Hidden by brush, Geronimo lay motionless on a hilltop and riveted his eyes on the scene below.

He was watching a man, one of the strange white men whom Geronimo had first seen when surveyors came to mark the boundary between the United States and Mexico. The man was leading four burros, each with a pack on its back. He was approaching a bluff.

Hiding behind the bluff, Geronimo saw two other white men on horses. When the man with the burros was near enough, the two leaped their horses in front of him. Leveling pistols, they said something Geronimo could not hear but was obviously menacing.

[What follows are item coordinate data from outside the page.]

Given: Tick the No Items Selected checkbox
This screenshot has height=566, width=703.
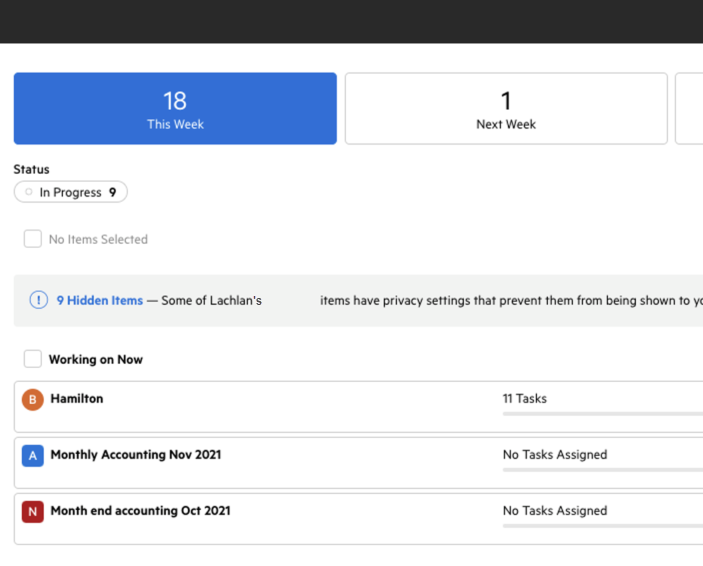Looking at the screenshot, I should pyautogui.click(x=33, y=239).
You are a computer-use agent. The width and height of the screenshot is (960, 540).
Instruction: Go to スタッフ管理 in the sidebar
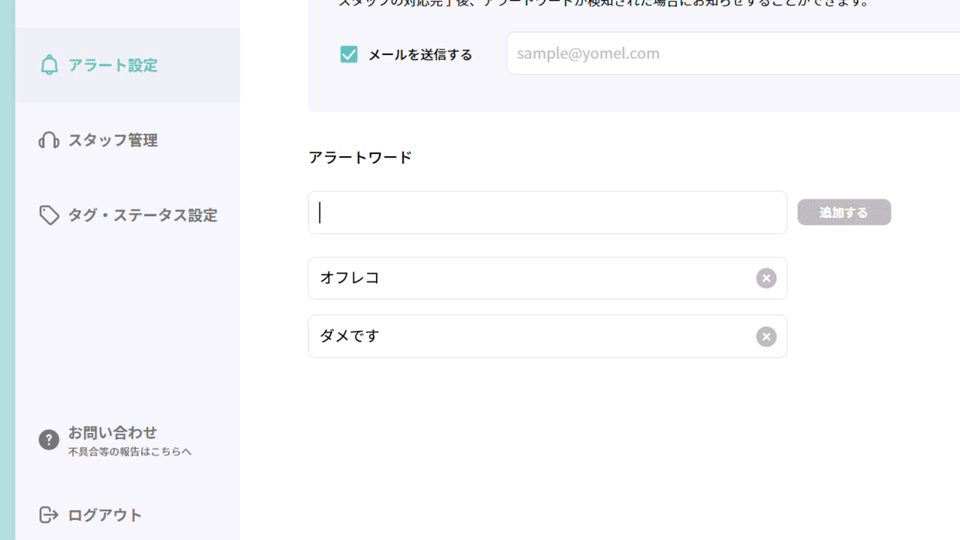click(113, 140)
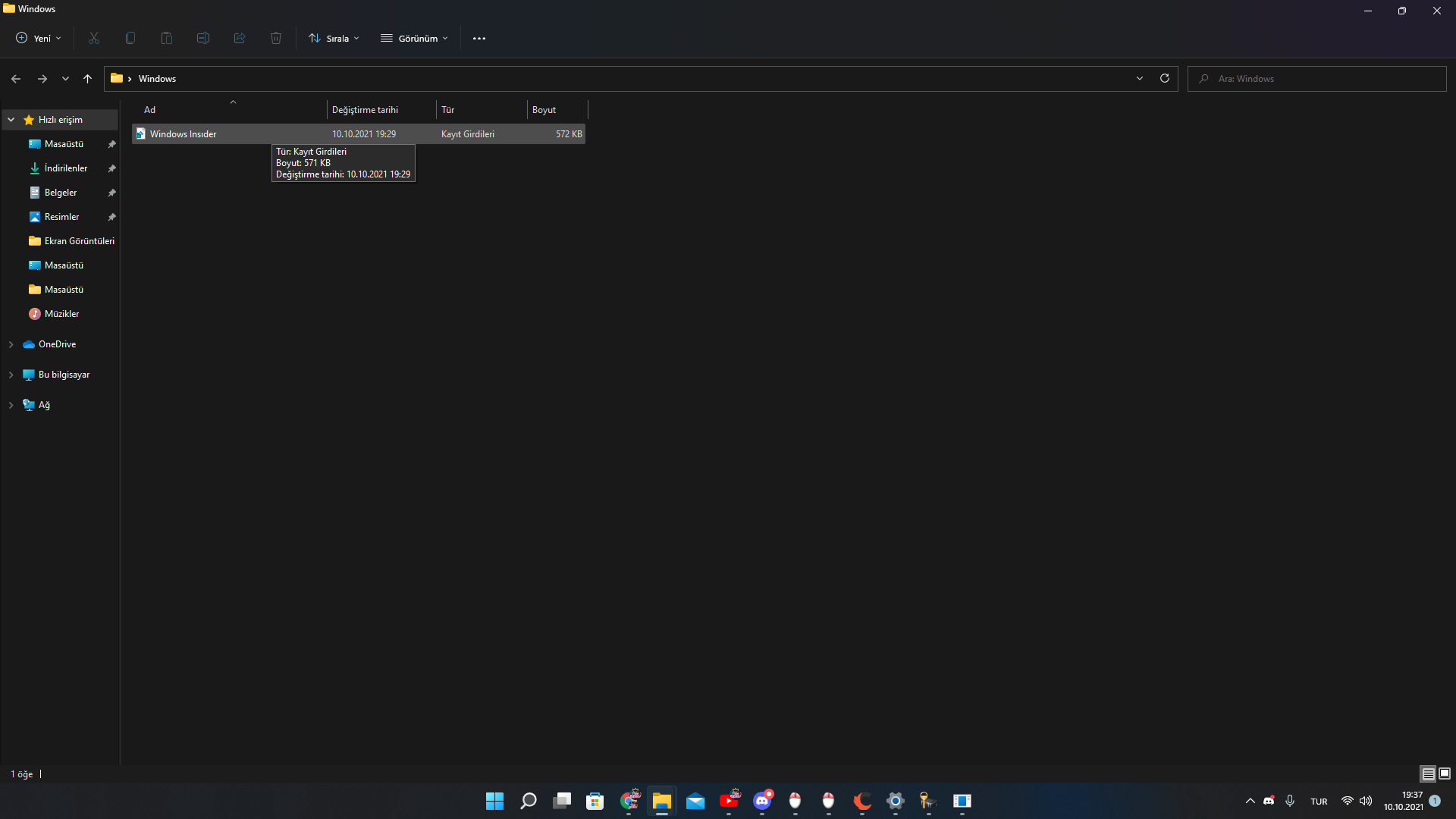Refresh the folder with the reload icon
This screenshot has width=1456, height=819.
point(1165,78)
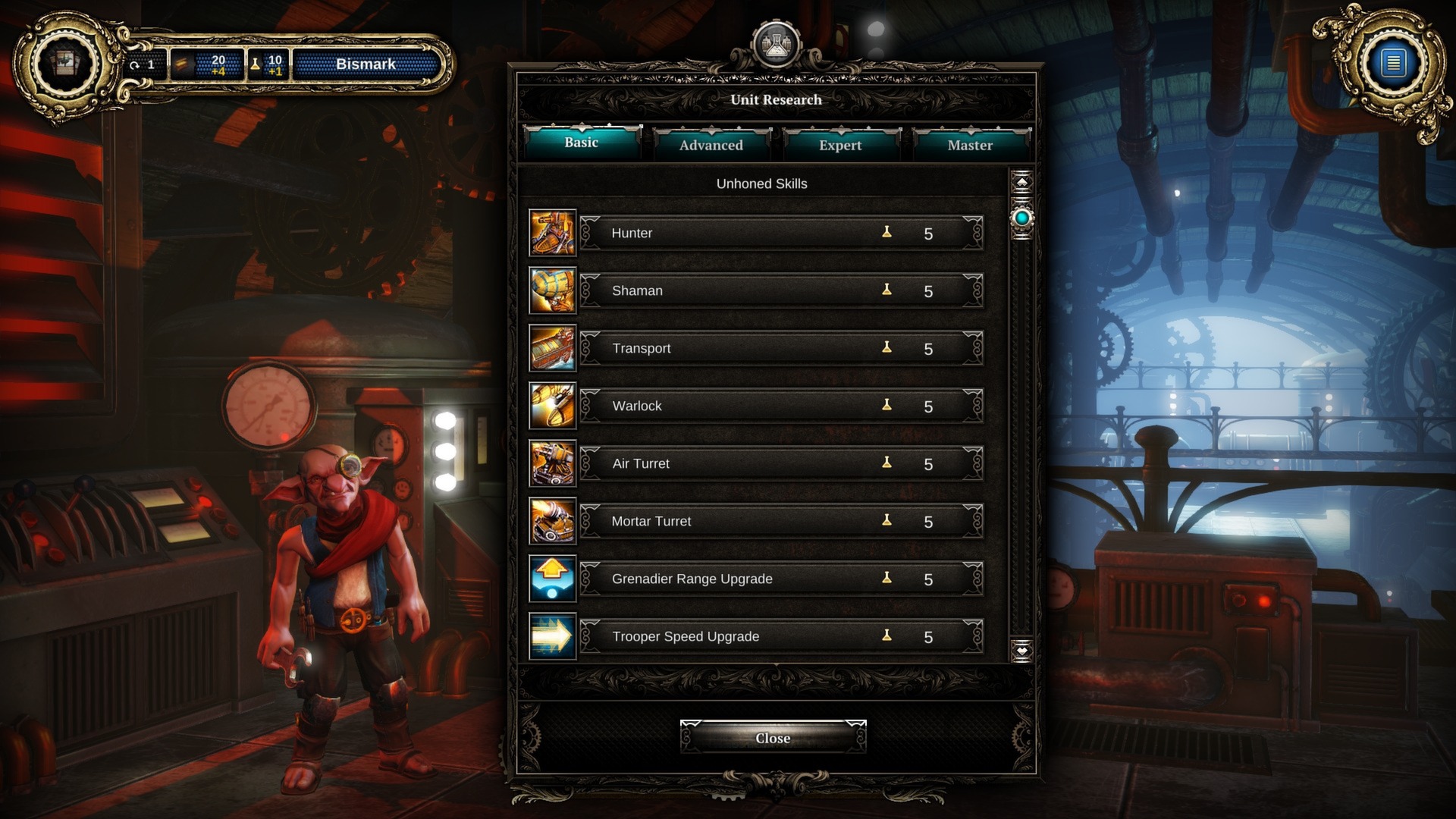The image size is (1456, 819).
Task: Click the top-right journal/log icon
Action: tap(1394, 63)
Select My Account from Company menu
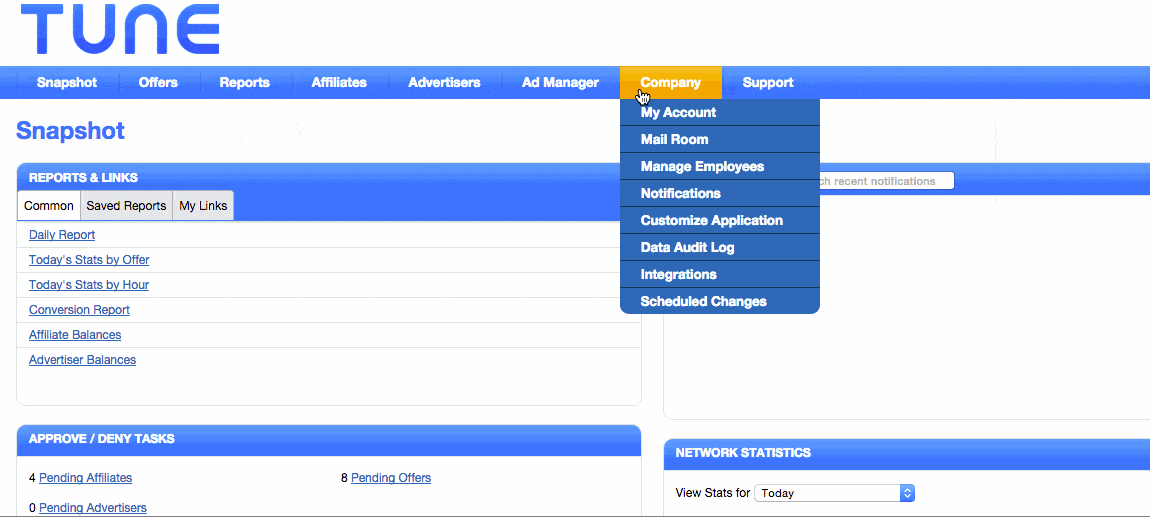 [x=678, y=113]
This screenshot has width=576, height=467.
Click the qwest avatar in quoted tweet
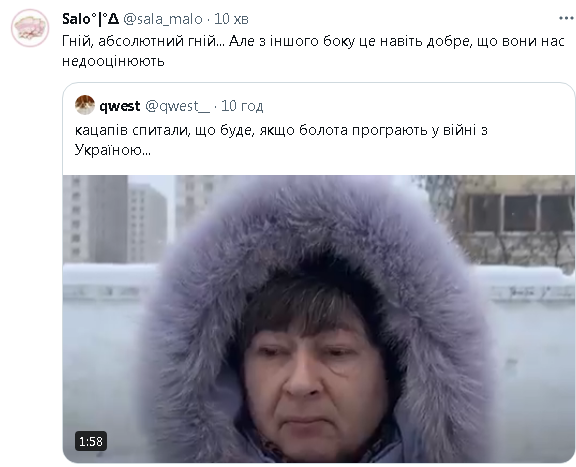(x=85, y=105)
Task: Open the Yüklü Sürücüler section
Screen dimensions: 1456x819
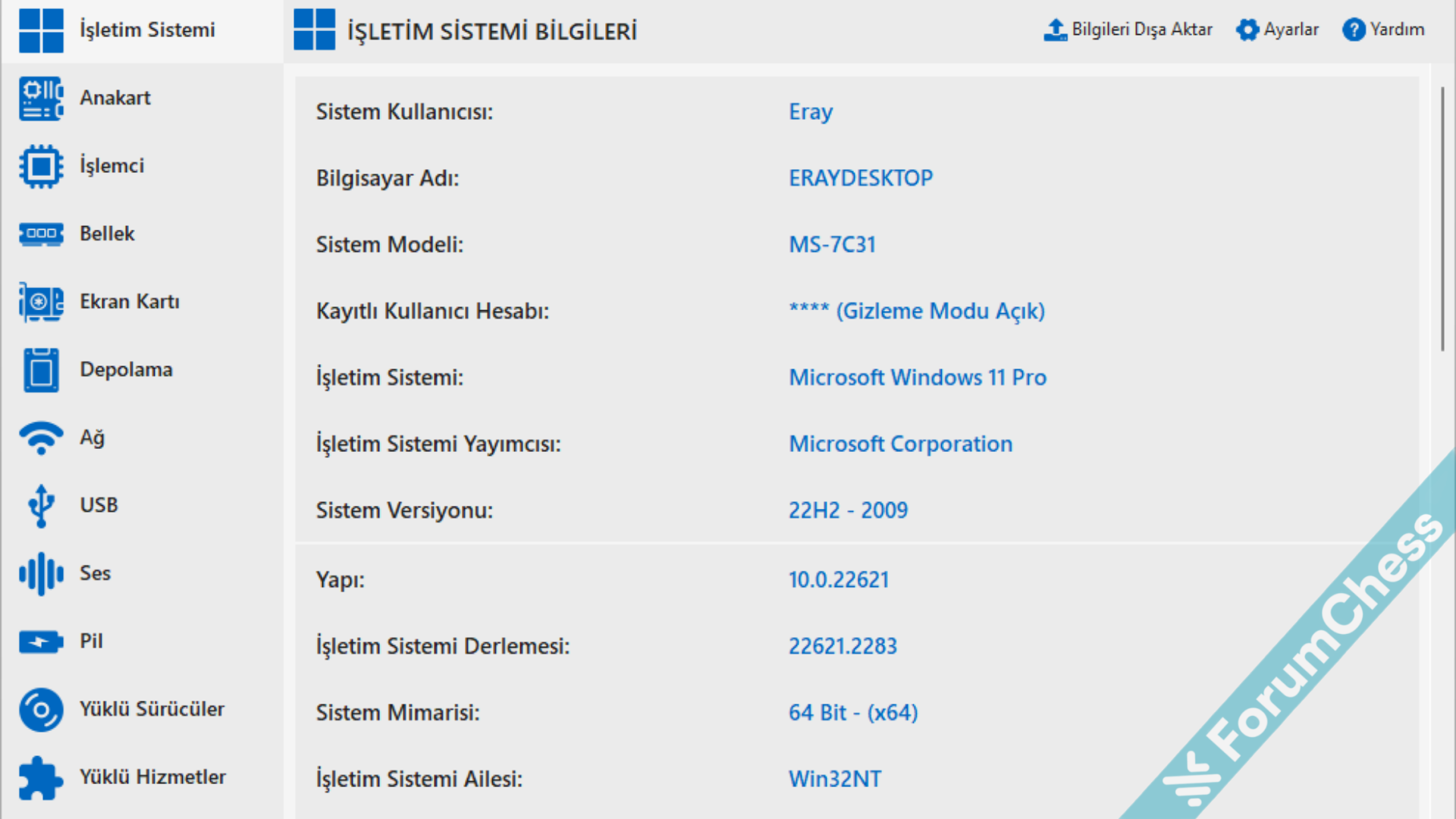Action: click(152, 709)
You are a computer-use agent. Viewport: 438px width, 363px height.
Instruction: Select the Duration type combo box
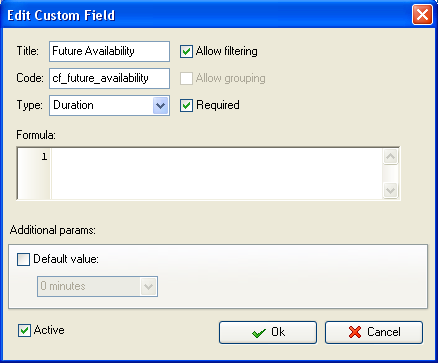pos(109,106)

The man dropped his burros' lead ropes and raised both hands. The horsemen dismounted. While one continued to point his pistol at the man with the burros, the other rummaged through the packs. Presently he turned to his companion and exclaimed:

"Gold!"

"So you made a strike, Pop?" the other man asked. "Where is it?"

"'Twas just a pocket," the man with the burro quavered.

"Better not lie to us, Pop."

He who had searched the packs encircled the prospector's throat with one arm and held tight while the other man tied him. Then they built a fire and in it thrust a knife.

Grimacing, Geronimo stole down to where he had left his hunting horse. Apaches tortured prisoners, but only when they seemed to have important military information that they would not reveal. Even then, Geronimo had seen battle-hardened warriors turn away because they could not look upon the prisoner's suffering.